Russell McOrmond russellmcormond at gmail.com
Fri Aug 9 02:33:14 UTC 2019


On Thu, Aug 8, 2019 at 9:50 PM Bruce Perens via License-discuss <
license-discuss at lists.opensource.org> wrote:

> It makes it a lot easier to state, and eventually enforce,
> performance-based terms (or Larry's "deployment" based terms), because you
> don't have to differentiate when something is performance or deployment vs.
> when it is private modification.
>
> I've never seen protection of private modification as essential to Free
> Software. I find it difficult to believe that there are significant cases
> that should not be seen as performance or deployment.
>


Since the early 1990's when I discovered Free Software I assumed protection
of private modification was essential to software freedom.

The software users that software freedom was intended to protect were the
people running that software on a computer they are intended to control.
The intent of FLOSS licensing was to restrict the ability of software
authors to control the behaviour of these software users. Restricting what
can be done with derivative software that is distributed/communicated is a
restriction of follow-on developers in protection of the freedom of
software users who are recipients of that distributed/communicated
software, so is justifiable (and thus traditional GPL style reciprocal
licenses).

Software authors being allowed to restrict what software users can do on
their own computers (including running modifications for any purpose, part
of freedom 0) is itself a restriction of software freedom, and should
clearly be rejected.  While it is unfortunate that some legal jurisdictions
allow software authors to control software users in this way (regulate
private modifications), it is something that no part of the FLOSS community
should accept.  Rather than accepting it, we should be lobbying governments
to carve private modifications of software out of copyright, patent, and
related laws.

I put allowing software authors the ability to regulate private
modification into the same bucket of harmful legal ideas as interface
copyright/patents (including this "public software performance" legal
theory) and legal protection for technological measures (DRM).
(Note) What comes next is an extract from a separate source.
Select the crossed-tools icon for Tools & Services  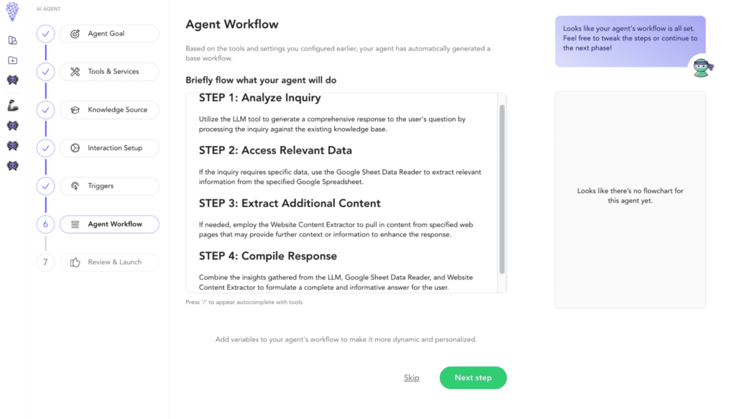[74, 71]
Where people sit on this debate seems to depend on who each of us think the
"users" are with software freedom: those who run the software on computers
they control, or the interests of third parties.   When focused on the
interests of third parties they loose sight of the consequences of the
legal precedent of giving software authors more and more control over other
people's computers.  The more licenses which any part of the FLOSS
community considers FLOSS which accept these harmful legal ideas, the
harder it will be to protect software freedom from other entities with much
more malicious intent using the same harmful legal ideas.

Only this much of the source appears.